● **WORK INSTRUCTIONS**:
**a.** Please answer these questions from the Fredericksburg account, one answer per line, marked as the questions are:
(i) Which regiment drove away the skirmishers and sharpshooters in Pender's front, and who commanded it?
(ii) How many men were captured with the officer from Colonel McElroy's regiment?
(iii) Whose division was sent to cover the retreat of Meade and Gibbon?
**b.** Do these statements agree with the Fredericksburg account? Give yes or no for each, and quote the words that decide it.
(i) The Fifty-seventh and Fifty-fourth North Carolina had seen combat before this engagement.
(ii) Colonel Godwin commanded the Fifty-fourth North Carolina.
(iii) Franklin's grand division made up nearly half of Burnside's army.
**c.** Carry the Fredericksburg account forward from its last sentence.

● **TEXT**:
The Tarheels moved them down in files. Scales' address in Fredericksburg.

Pender's brigade, stationed to Lane's left, was not exposed to so severe an ordeal as Lane's. When the skirmishers and sharpshooters in his front became too annoying, his Twenty-second regiment, Major Cole, drove them away. Colonel McElroy, with the Sixteenth North Carolina, was posted in advance of the line near the railroad cut to support a battery. While there, and with his left entirely unprotected, a brigade of Federals took him unawares and captured an officer and fifteen men who had been thrown out as flankers. General Law, of Hood's division, saw the danger that the battery and regiment [137] were in, and detaching the Fifty-seventh and Fifty-fourth North Carolina, both new regiments never under fire before, he advanced with them, and joined by McElroy, the three regiments dispersed the enemy. During the engagement, a body of the enemy opened fire from the woods bordering the run, upon the left of the advancing line. ‘This was checked by a fire from the left of the Fifty-seventh and Fifty-fourth, which changed front obliquely to the left in order to face the woods.’ General Law says in his report: ‘The conduct of the Fifty-seventh and Fifty-fourth North Carolina regiments was admirable. I cannot speak too highly of their steady courage in advancing, and the coolness with which they retired to the line of railroad when ordered. Colonel Godwin, commanding the Fifty-seventh, and Colonel McDowell, commanding the Fifty-fourth, ably assisted by Lieut.-Col. Hamilton C. Jones, Jr., and Kenneth M. Murchison, handled their commands with great skill and coolness.’ The Regimental History of the Fifty-fourth regiment says it was hard to call the Fifty-fourth from its pursuit, and that some of the men, after the regiment had handsomely repulsed the enemy and followed him for a long distance, were distressed because General Hood would not allow them ‘to win some glory.’ By special order from corps headquarters, a handsome compliment to these two regiments was read at dress parade.

The effort to break through Jackson's lines met a bloody and disastrous repulse. Birney's division was sent to cover the retreat of Meade and Gibbon, and Franklin's grand division, nearly one-half of Burnside's army, did no more considerable fighting on that field.

● **SOURCE MATERIAL**:
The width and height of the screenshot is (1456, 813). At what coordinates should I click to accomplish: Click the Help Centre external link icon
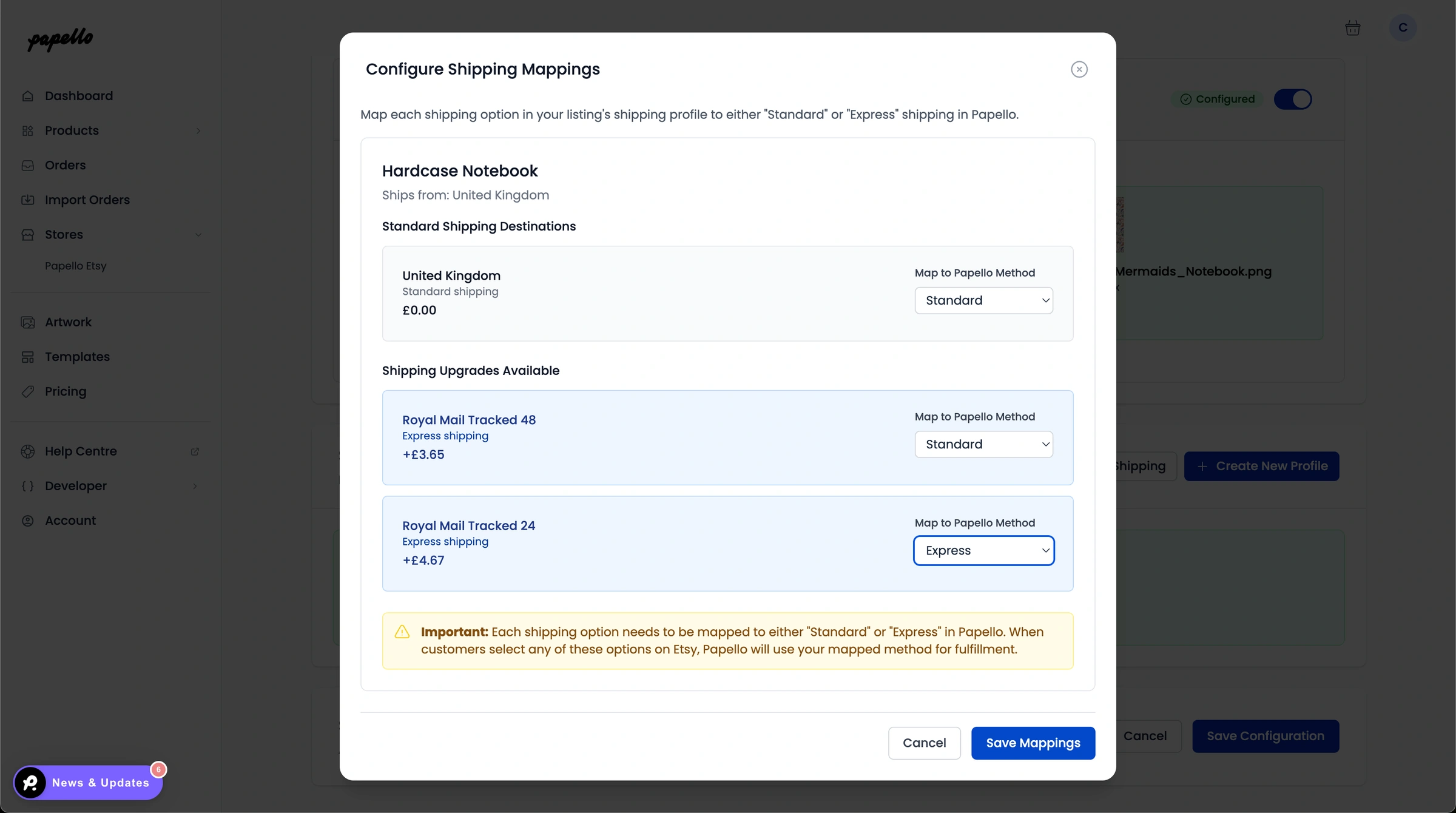click(195, 451)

● **RESPONSES TO THE EXERCISE**:
**a.**
(i) The Twenty-second regiment, under Major Cole.
(ii) Fifteen men.
(iii) Birney's division.

**b.**
(i) No: "both new regiments never under fire before"
(ii) No: "Colonel Godwin, commanding the Fifty-seventh"
(iii) Yes: "Franklin's grand division, nearly one-half of Burnside's army"

**c.**
During the ensanguined battle on the Confederate right, Sumner's grand division had been making desperate attempts to carry Marye's hill the salient point on the Confederate left. The heroic defense of the Confederates behind the stone wall will live perpetually. At the opening of the attack, this wall was held by the gallant brigade [138] of the gifted Gen. Thomas R. R. Cobb, whose fall on this field of battle ended a brave and noble life, and by the Twenty-fourth North Carolina regiment, Lieut.-Col. J. L. Harris. As the attacks grew warmer, Gen. Robert Ransom, who was specially charged with the keeping of this point, sent in three more North Carolina regiments and a part of a fifth. These fought ‘shoulder to shoulder’ with Cobb's men. Ransom's brigade supported the twenty guns that so admirably helped to defend these hills.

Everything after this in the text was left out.